Zoolooman, your post has lots of assumptions. The goal of course is for all weapons to be viable options. Yeah, the 3 armor-specific weapons are considered special, but it shouldn't be assumed that everyone will always want to take their armor-specific weapon. If that were the case we'd build them into the armors (an option which we've considered, btw). Same with the spinfusor.
We started and have stuck with our own assumption, namely that we can balance the weapons such that they're all viable options. If this proves impossible we can revisit our decisions.
You also seem to assume that more combinations are better.
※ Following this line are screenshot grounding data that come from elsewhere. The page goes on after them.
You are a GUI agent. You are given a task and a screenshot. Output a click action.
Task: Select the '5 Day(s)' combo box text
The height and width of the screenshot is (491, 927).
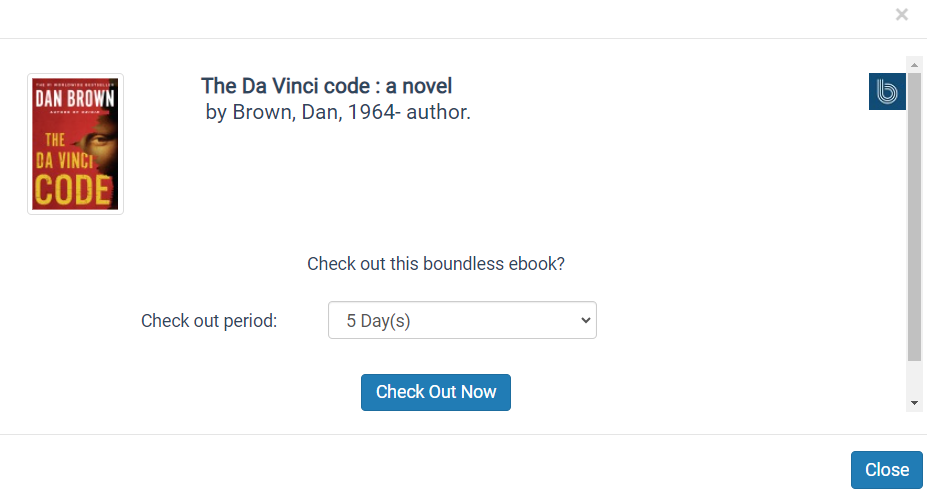coord(379,321)
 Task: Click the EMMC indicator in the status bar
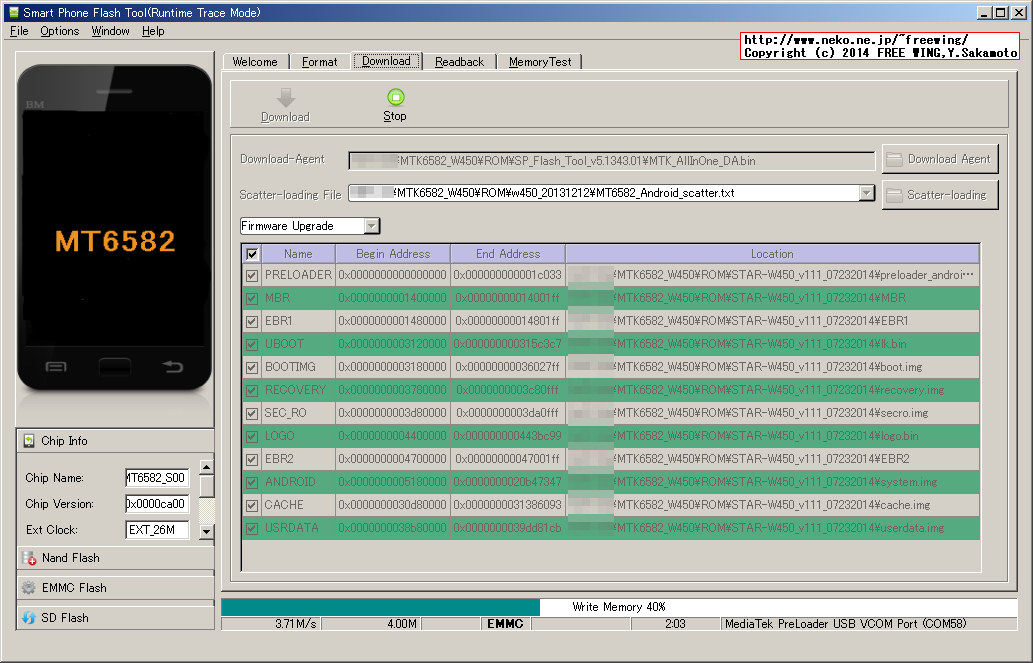click(505, 623)
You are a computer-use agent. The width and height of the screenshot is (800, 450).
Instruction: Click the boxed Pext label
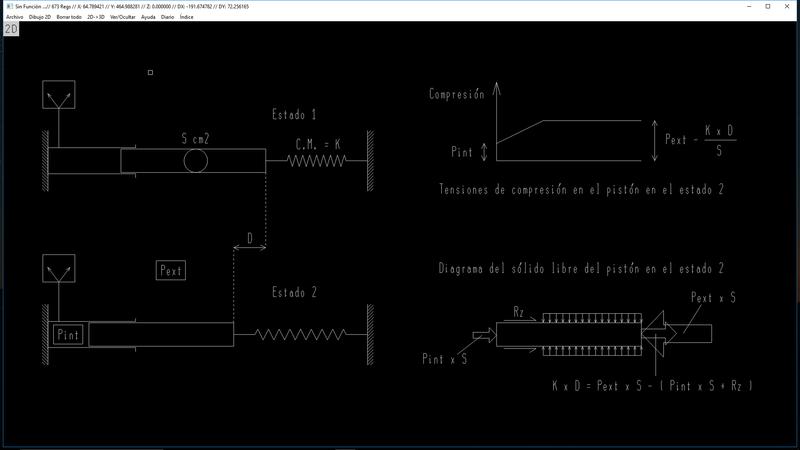(172, 270)
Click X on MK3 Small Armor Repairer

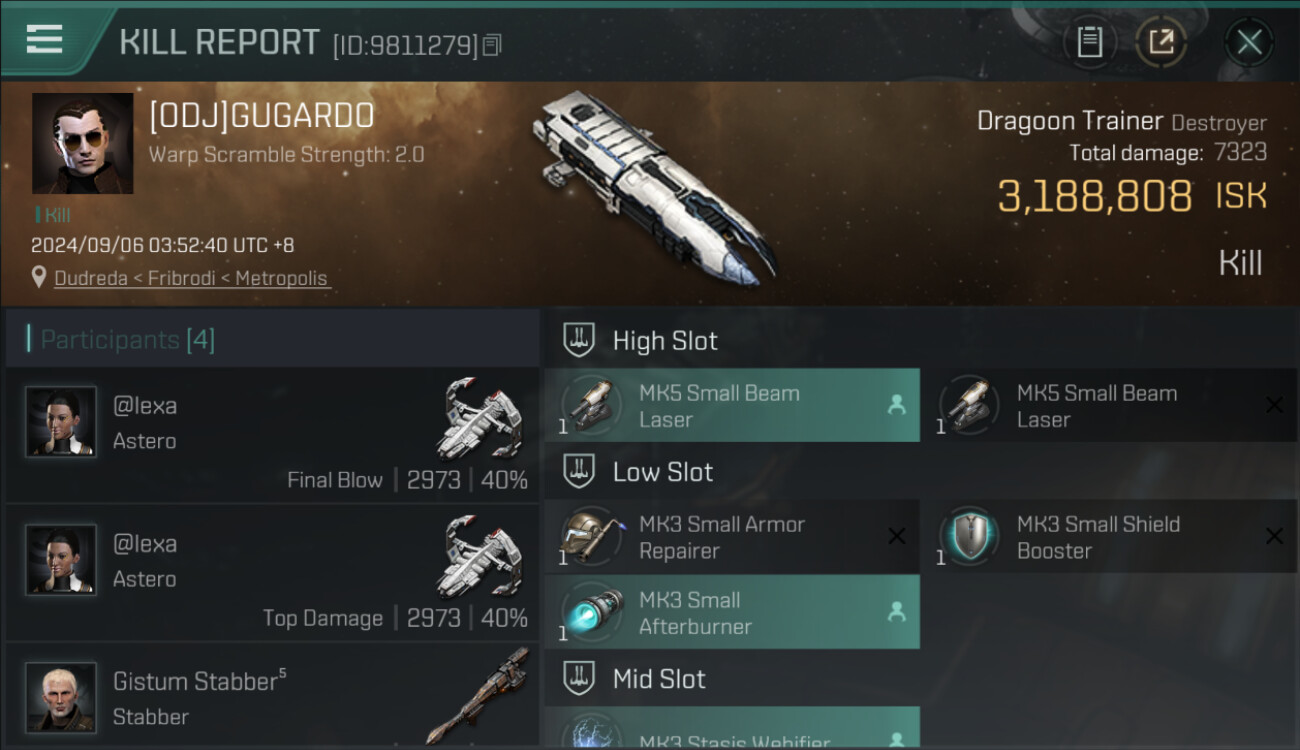(x=897, y=536)
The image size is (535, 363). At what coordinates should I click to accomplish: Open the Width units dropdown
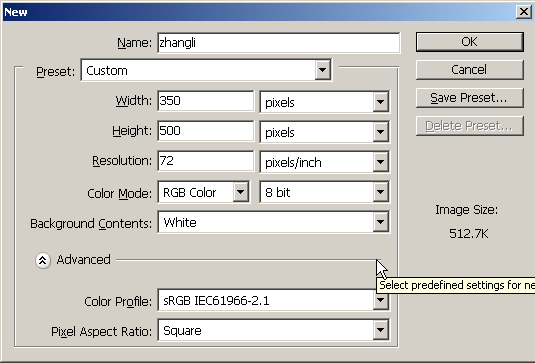pos(324,102)
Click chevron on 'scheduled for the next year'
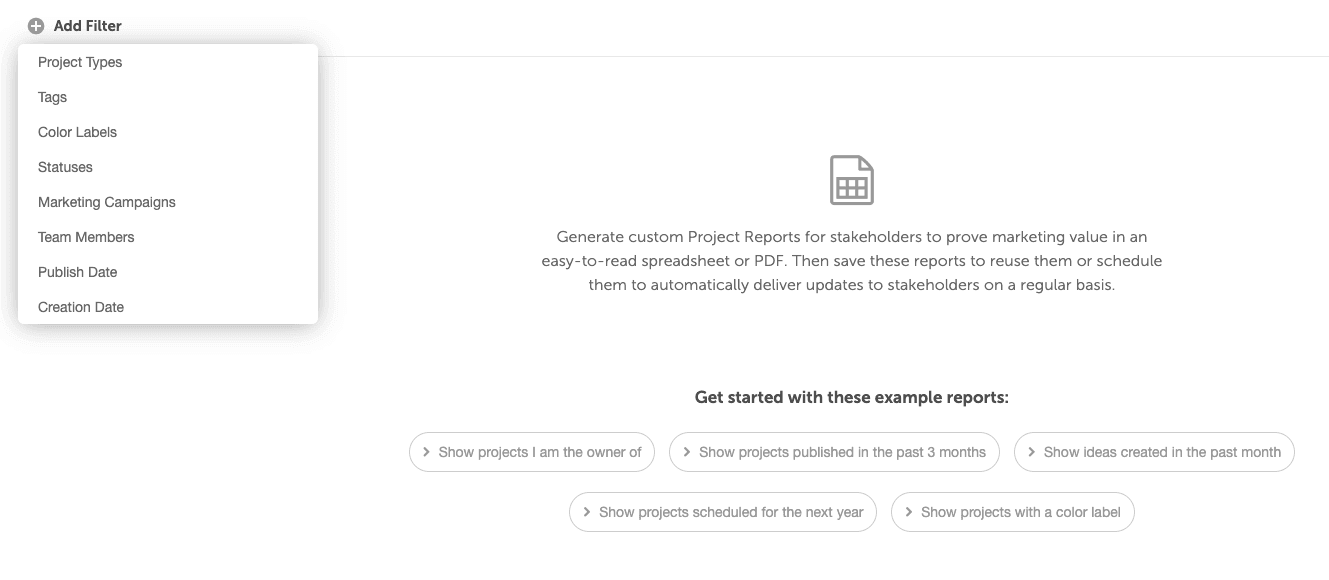Viewport: 1329px width, 580px height. [x=587, y=512]

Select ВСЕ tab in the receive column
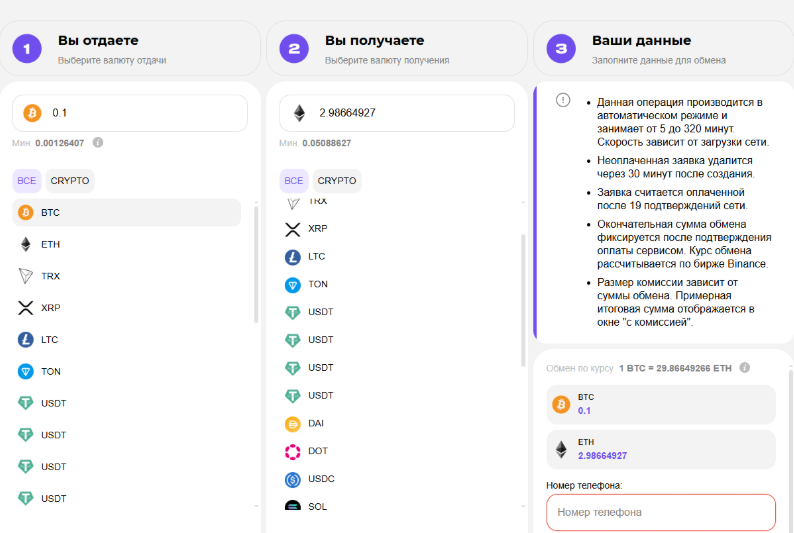[x=294, y=181]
A subtlety that isn't clear from the maths, and which I tried to explain in the other thread, is that the smaller the combination size, the more unique your equipment choice will be. If each person could only carry 1 weapon, for example, then everyone suddenly becomes extremely unique on the field. You'd have your mortar guy, your chaingun guy, your disc guy, etc. There'd be a standalone role for each weapon. At the opposite extreme, if each person could carry all weapons, then uniqueness would be eliminated because everybody's weapon choice becomes exactly the same. In other words, with each combination choice that you add, the roles on the field increasingly overlap, thus making each person less unique.
Extreme class-based uniqueness is not what Tribes is about...I agree completely. But there's still something attractive about uniqueness. You can imagine how a certain amount of uniqueness breeds teamplay. Uniqueness encourages inter-role dependencies (an example of inter-role dependencies is the clearer/capper/escorter relationship). You work with other people in order to maximize your team's effectiveness. In sports there is a lot of uniqueness due to individual skill, intelligence and each player's raw physical body. In online games we lack a raw physical body so it's nice to inject a bit more uniquess in other ways.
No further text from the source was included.